Exercise directions
Could you write out the lines starting at the one containing "You are a computer-use agent." and ending at the one containing "point(336,324)", requests included, but with each coordinate in the answers multiplied by 2.55 and rounded to a whole number (halves round up)? Leave the pictures out.

Source records
************
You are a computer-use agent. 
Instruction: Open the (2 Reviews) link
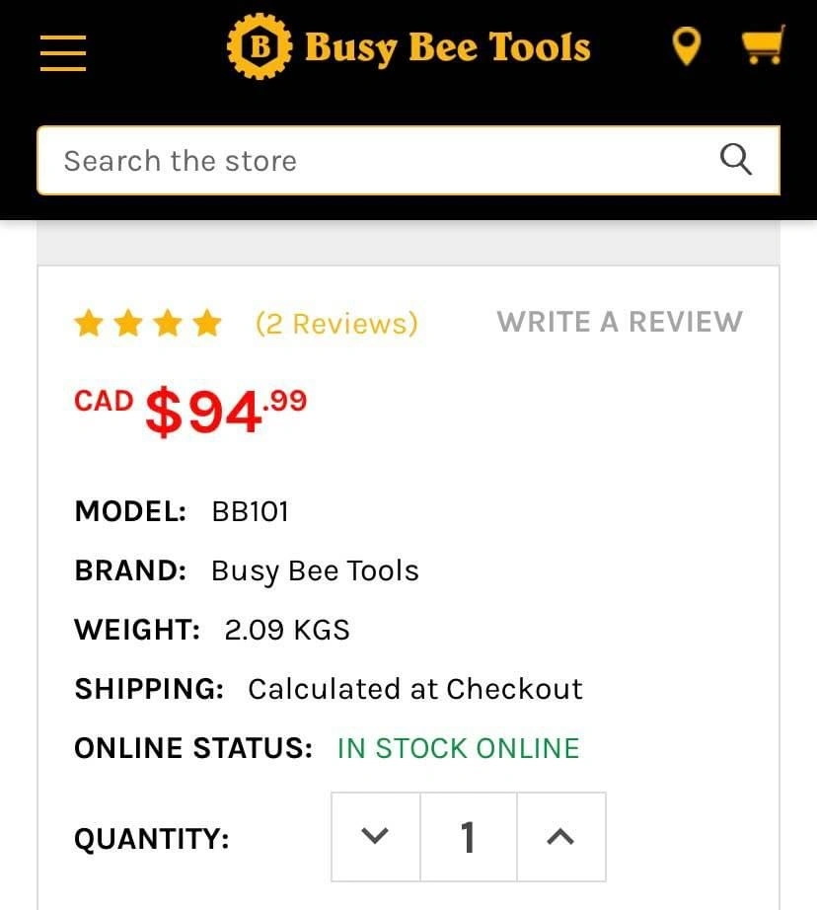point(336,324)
************
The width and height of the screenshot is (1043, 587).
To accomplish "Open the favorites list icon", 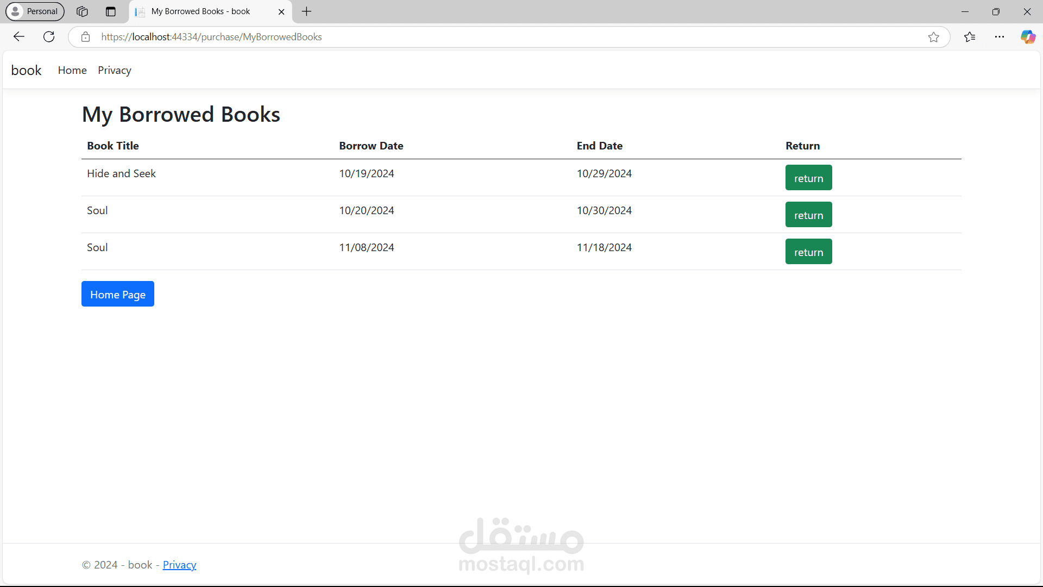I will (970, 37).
************
Result
You are a computer-use agent. 
Instruction: Open the (2 Reviews) link
point(857,826)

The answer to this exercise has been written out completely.